Throughout the years, my regular on the menu has changed, I used to stick with the kids menu spaghetti, shrimp/fries, or burger/fries meal, but as I got older and hungrier I branched out, though I was notoriously picky for the years when I was deviating from the kids menu. I went from a regular burger and fries to a meatball sub and fries to a cheeseburger sub and fries. Shocking change, I know. Now, however, I usually either get the steak and cheese or the white pizza. Every now and then I mix it up with the Tom Dooley, Mama Mia’s equivalent of Parthenon’s uncanny “Steak and Cheese, Egg” in Fredericksburg.

The food isn’t mindblowingly good or anything, though I will say that Mama Mia’s steak and cheese is the bar I set for all other greasy sandwiches. But you can tell that everything is made with care and, dare I say it, love. You can actually see everything being made from any given point in the restaurant, and you can tell they’ve been at it for years. Yet, even as I am addicted to their steak and cheese, I enjoy the ten to fifteen minutes I spend almost every week waiting for my food, because I get to witness small moments that endear me to the place.

- The main guy (I learned his name at one point, but have completely forgotten it) has a tendency to dance when making steak and cheeses. He’ll portion out the meat, and then rhythmically cut it up with the grill spatula while humming a few bars of something and improvise a little dance. See? Love in the food.

- I love sitting at the bar and watching the unique mix of regulars drinking beer steadily and the random community members who carry out food. I’ve run into so many people I know while just waiting for food there, and they’ve usually been mini reunions with people I hadn’t seen in years.

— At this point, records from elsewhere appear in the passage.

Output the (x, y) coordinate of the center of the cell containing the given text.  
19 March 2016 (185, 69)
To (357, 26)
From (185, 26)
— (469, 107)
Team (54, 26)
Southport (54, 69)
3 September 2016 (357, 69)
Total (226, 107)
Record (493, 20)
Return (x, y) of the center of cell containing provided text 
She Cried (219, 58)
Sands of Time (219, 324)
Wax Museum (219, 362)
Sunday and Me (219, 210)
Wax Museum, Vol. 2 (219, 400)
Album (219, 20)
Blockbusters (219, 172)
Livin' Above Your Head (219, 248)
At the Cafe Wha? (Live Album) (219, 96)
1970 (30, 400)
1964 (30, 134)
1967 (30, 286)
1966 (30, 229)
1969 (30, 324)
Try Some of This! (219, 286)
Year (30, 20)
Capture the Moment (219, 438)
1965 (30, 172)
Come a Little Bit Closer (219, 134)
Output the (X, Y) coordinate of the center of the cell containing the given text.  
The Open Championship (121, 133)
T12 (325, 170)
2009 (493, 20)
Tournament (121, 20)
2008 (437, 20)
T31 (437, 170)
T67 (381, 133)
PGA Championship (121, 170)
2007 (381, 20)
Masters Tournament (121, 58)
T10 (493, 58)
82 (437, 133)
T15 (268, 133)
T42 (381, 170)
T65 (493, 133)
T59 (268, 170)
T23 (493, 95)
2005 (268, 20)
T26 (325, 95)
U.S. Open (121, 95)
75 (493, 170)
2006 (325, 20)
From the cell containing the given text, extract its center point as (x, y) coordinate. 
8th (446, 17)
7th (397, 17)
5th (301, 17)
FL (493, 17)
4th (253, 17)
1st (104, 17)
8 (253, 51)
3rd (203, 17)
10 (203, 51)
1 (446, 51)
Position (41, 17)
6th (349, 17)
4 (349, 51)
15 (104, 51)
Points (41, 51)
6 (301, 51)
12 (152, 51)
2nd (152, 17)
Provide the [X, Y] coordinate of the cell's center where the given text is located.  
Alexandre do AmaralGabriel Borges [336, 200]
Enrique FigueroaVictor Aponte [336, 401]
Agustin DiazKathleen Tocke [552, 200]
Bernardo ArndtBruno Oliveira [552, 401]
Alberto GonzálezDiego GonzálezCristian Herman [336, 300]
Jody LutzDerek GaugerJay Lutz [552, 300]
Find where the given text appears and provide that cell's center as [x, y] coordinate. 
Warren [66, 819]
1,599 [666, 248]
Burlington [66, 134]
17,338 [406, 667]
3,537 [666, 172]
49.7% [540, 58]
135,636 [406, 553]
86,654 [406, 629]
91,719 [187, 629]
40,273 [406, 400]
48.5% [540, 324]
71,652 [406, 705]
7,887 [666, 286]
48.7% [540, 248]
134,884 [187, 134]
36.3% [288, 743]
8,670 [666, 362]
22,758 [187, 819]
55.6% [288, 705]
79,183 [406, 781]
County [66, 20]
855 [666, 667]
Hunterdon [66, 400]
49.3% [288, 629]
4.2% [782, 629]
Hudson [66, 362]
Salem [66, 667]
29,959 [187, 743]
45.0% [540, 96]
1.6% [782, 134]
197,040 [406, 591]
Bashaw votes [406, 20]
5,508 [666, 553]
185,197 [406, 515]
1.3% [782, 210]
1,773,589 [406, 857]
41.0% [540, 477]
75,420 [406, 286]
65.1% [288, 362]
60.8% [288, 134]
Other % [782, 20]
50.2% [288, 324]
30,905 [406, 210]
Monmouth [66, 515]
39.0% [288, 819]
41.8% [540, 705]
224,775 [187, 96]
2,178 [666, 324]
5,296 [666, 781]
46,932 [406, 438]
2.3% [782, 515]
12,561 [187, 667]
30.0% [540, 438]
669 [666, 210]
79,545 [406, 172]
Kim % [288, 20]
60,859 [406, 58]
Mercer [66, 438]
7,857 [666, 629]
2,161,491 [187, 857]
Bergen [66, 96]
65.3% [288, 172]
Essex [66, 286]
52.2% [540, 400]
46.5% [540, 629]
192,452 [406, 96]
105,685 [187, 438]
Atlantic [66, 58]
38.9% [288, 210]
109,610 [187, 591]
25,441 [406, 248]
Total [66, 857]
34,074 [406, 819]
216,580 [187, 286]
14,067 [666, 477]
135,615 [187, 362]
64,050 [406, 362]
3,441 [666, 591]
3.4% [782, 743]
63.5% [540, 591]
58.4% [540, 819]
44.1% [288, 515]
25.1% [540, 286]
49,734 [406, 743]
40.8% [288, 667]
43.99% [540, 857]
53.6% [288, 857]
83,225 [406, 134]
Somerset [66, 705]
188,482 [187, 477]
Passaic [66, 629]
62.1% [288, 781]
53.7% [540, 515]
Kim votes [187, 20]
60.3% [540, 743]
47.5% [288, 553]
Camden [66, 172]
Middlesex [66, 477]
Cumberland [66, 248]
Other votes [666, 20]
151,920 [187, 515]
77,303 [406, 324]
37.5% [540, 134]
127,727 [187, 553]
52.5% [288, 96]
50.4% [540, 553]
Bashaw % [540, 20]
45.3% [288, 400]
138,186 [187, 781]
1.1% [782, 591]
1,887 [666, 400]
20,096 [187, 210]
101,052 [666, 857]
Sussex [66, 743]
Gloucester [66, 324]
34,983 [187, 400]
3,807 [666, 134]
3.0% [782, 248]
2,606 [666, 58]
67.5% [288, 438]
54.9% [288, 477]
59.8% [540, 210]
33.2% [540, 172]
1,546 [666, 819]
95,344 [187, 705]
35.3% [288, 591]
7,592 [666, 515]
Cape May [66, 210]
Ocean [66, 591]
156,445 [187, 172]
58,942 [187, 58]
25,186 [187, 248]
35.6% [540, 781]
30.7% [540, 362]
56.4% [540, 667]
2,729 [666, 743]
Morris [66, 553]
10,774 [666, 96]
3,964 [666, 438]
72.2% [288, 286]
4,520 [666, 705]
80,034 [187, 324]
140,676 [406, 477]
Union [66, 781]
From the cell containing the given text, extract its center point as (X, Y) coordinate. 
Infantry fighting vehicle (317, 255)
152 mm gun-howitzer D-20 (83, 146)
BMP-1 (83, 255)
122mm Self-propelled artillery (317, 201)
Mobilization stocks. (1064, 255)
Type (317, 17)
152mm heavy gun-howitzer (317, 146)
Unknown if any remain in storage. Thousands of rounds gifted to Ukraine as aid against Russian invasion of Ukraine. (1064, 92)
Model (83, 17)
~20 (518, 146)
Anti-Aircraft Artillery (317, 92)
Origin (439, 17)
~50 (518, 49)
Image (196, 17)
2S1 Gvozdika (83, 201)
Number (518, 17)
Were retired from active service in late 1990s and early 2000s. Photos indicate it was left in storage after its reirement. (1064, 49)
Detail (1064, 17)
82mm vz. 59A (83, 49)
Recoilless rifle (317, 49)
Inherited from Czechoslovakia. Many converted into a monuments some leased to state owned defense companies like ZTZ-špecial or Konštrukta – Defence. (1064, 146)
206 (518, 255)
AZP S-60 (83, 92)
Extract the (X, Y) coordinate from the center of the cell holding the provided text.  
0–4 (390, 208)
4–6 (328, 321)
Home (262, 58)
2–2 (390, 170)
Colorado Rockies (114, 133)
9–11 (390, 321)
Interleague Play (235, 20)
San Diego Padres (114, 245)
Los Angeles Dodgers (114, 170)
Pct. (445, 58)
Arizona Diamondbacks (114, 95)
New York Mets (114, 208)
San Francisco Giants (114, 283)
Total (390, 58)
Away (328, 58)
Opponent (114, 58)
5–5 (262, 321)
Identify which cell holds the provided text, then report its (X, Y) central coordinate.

- The efficiency of work is surprising. I love to watch the kitchens of one of the only other places in my hometown that I dare call myself a regular in, the House of Dynasty, and they verge on precognition with the efficiency at which they work. But here is different. The only times I’m there I’ve only seen two people working, only one usually doing all the cooking. But the management of tasks, grill space, and timing is really interesting. It looks very haphazard, but after what’s probably two decades of practice, everything meshes almost flawlessly. It’s a sort of chaotic order that appeals to me in a different way than the almost mechanical efficiency of the Chinese restaurant kitchen.

- I learn such interesting things while I wait. Just last night I learned that The Guy’s drink of choice was a mix of gin, vodka, soda water, and lime juice. I’ve learned the difference between a Tom Dooley and a Billy Dooley (ham instead of beef). I learned how long to cook the strips of steak for steak and cheese, and how to properly pile it on to make it fit onto a roll. I’ve learned that every item on the menu is on there for a reason, because I’ve seen everything ordered at least once.

This is actually one of the places I miss the most when I'm down in Fredericksburg during the year. Parthenon usually covers my pizza/sub place needs when I actually want the cozy, neighborhood kind of place, but it isn't my place. I've worked most of my life to establish a place I can truly be a real regular in, and I'm not sure I have it in me to try and make that happen again until I know where I'm to end up in the next few years.

1 comments:

On July 2, 2009 at 11:54 AM , Megan said...

Aw, this place and it's memories sound to idyllic!